The only big catch I see is that if someone emails -bugs directly, no
number is assigned, so we would have to leave that be.
Yeah, those would be entirely out of scope.
I don't know if we would want to use "/message-id/" as the parent URL,
just in case someone sent a message with an ID of just digits (for
whatever reason). Dare I suggest something like "/bugs/<id>/?
Or would we perhaps want tp use the
postgr.es urls-shorterner with just a /b/ (like we have /m/ for messageids)?
Assuming buy-in, what would need to be done is:
- Adjust the message import script to parse inbound messages with above
message beginning to -bugs. Determine if it is the first message to the
thread / bug ID is already registered. If it does not exist, record the
bug ID, message ID combo in a new table
That would suddenly put a very hard coded assumption into the archives code about this format, which I think is a bad idea in general since the archives code is not specific to the pgsql list usage *at all* today....

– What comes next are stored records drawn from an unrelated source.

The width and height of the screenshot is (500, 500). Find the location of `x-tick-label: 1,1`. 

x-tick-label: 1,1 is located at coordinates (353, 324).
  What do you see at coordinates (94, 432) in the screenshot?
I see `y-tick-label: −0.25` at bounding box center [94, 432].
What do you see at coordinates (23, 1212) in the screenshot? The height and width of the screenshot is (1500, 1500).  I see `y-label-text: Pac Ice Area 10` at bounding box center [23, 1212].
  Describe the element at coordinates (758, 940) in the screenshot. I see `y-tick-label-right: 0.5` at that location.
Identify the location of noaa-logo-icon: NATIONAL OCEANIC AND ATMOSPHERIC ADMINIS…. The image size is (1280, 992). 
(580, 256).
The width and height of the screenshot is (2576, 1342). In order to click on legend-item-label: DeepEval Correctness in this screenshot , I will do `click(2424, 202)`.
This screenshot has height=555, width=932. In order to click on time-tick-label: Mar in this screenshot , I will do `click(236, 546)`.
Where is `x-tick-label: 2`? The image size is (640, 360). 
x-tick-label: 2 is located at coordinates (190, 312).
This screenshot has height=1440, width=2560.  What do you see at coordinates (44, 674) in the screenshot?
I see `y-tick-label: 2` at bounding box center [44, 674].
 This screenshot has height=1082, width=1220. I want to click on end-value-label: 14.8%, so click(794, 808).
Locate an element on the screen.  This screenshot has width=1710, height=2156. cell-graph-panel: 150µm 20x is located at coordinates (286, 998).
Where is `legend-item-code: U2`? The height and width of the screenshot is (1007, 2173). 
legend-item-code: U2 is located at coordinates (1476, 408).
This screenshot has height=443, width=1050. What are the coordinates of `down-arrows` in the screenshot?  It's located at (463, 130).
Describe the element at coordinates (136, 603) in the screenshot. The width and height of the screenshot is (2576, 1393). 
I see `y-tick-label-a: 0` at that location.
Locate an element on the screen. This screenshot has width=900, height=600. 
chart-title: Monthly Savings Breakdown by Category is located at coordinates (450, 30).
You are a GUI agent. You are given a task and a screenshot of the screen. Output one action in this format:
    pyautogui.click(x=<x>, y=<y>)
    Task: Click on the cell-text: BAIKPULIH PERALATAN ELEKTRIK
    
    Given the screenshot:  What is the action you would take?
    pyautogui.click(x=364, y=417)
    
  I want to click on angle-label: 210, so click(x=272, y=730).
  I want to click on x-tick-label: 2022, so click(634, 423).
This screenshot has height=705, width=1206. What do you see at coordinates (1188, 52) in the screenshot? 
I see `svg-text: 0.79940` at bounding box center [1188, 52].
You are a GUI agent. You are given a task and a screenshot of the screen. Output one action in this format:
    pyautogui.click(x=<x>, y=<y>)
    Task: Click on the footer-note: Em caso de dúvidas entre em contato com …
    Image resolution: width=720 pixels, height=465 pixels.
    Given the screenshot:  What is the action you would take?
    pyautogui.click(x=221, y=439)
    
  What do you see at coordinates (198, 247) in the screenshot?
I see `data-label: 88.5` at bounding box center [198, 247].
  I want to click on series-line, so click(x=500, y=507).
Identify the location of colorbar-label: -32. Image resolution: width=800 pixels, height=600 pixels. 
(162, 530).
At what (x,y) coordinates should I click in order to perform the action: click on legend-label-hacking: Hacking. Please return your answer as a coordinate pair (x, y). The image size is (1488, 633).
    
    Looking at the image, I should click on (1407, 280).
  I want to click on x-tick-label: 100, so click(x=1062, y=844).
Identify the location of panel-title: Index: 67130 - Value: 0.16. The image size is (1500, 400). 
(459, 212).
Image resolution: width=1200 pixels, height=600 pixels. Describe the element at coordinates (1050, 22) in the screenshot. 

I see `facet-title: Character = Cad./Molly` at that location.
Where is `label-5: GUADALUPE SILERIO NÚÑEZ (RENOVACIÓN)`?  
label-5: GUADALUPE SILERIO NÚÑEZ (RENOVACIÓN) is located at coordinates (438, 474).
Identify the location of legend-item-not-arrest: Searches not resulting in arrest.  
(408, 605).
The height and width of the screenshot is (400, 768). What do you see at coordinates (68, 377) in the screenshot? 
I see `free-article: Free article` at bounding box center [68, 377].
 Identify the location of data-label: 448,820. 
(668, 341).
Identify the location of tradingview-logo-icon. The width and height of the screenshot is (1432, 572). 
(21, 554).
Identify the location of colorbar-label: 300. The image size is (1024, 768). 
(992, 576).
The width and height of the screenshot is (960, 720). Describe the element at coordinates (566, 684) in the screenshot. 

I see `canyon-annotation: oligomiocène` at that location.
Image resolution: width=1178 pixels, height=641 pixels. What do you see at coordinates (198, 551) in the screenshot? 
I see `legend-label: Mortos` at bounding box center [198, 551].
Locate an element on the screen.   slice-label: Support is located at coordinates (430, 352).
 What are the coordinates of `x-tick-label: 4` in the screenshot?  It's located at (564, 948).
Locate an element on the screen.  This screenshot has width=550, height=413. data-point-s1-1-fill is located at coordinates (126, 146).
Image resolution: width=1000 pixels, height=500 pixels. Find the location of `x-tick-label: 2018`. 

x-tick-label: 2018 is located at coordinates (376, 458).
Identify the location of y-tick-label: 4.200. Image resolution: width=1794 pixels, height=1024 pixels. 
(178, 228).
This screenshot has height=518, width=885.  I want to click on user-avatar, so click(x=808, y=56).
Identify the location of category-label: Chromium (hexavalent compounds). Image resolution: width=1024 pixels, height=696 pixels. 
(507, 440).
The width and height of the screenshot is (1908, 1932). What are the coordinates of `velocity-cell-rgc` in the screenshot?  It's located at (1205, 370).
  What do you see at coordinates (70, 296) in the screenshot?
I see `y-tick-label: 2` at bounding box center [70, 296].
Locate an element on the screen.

- Write a one time script to map old bug id to first message id in the
thread.
- Update the urls.py in pgarchives to handle said route and fail
gracefully if bug ID does not exist
- Note in pgweb where the email is generated that any changes to email
subject could break things.
And that should be that.
I think it would be easier to just have a simple piece of lookup code that has access to the archives db. When fed a bug number, it first looks for a messageid according to the new format messageid, and if its found (and just one) then redirect to that. If not, then to a subject prefix search and validate that the messageid is one that does match what it should do (e.g. that it comes from the correct servers -- there haven't been many so far, so it's easy to construct a whitelist) and returns exactly one, then redirect to that, otherwise 404.
The difficulty in all those is we don't currently index the subject other than as part of the full text. But that can probably be added pretty cheaply.